Hay fiesta en el centro poblado Puerto Yurinaki. La plaza está llena y una numerosa banda de músicos alegra la tarde con melodías típicas. El asfalto termina pocos metros después y continuamos por una trocha ancha que da paso a una más angosta, la cual debemos de tomar para llegar a la primera catarata. Sin embargo, un derrumbe nos obliga a dejar la camioneta a un lado del camino: se ha caído un pedazo de la vía por la que debíamos transitar para llegar a Bayoz. Lo único que logra pasar –temerariamente– por el pedazo que sobrevive son los mototaxis. Así que nos persignamos y nos subimos a uno de ellos. Sudando frío en cada curva cerrada y rezándole con fervor al Señor de Muruhuay, llegamos por fin al punto de partida para visitar Bayoz.

Para llegar al origen de la catarata Bayoz hay que hacer una breve caminata de no más de 10 minutos. Su caída de agua nace del río de nombre homónimo y tiene una altura de 60 metros. Presenta una forma escalonada que desemboca en una piscina natural. Generalmente, los visitantes tienen la opción de darse un baño en sus aguas sin el temor de ser golpeados por su caída; nosotros no tuvimos tal suerte, ya que la lluvia de la madrugada hizo que el caudal del río crezca mucho y en consecuencia, que la cascada caiga de manera violenta y con una textura barrosa.
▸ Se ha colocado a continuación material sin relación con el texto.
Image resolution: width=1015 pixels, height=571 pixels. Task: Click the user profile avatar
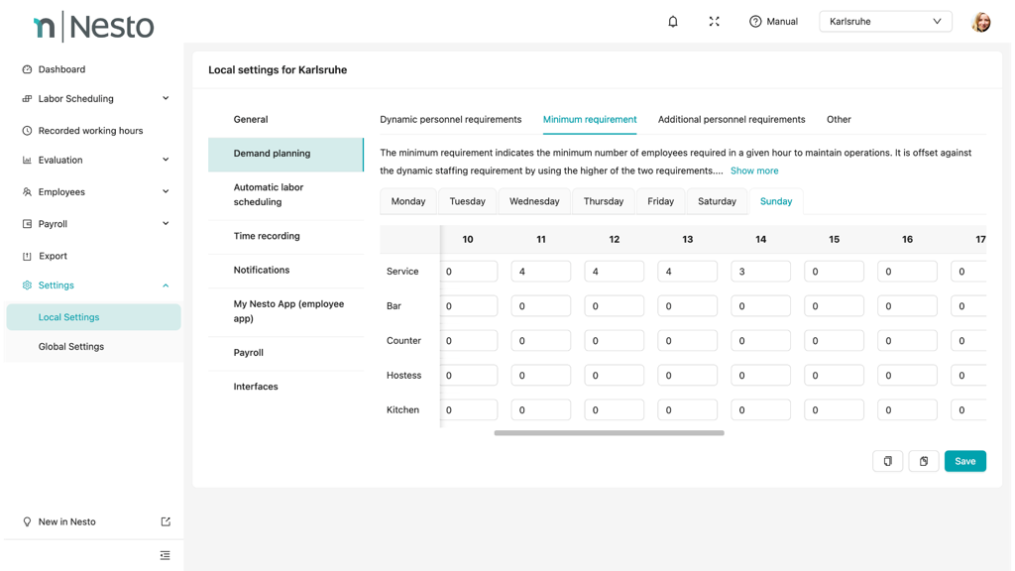point(980,22)
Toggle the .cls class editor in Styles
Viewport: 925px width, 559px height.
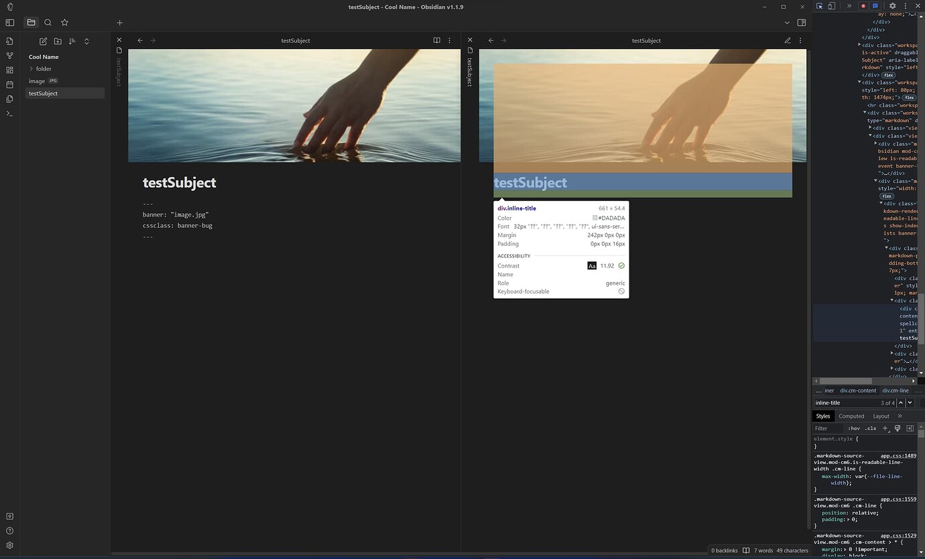(x=871, y=428)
Julio es la mejor temporada para conocer Bayoz, dado que la temperatura de sus aguas es la ideal y su tono es cristalino. Muy cerca de Bayoz, cruzando un pequeño puente a pie, se encuentra el famoso Velo de Novia. Su caída es de 65 metros y desemboca en un estrecho cañón con paredes rocosas que alcanzan hasta los 100 metros de altura. Se accede a través de un camino empedrado y bien señalizado.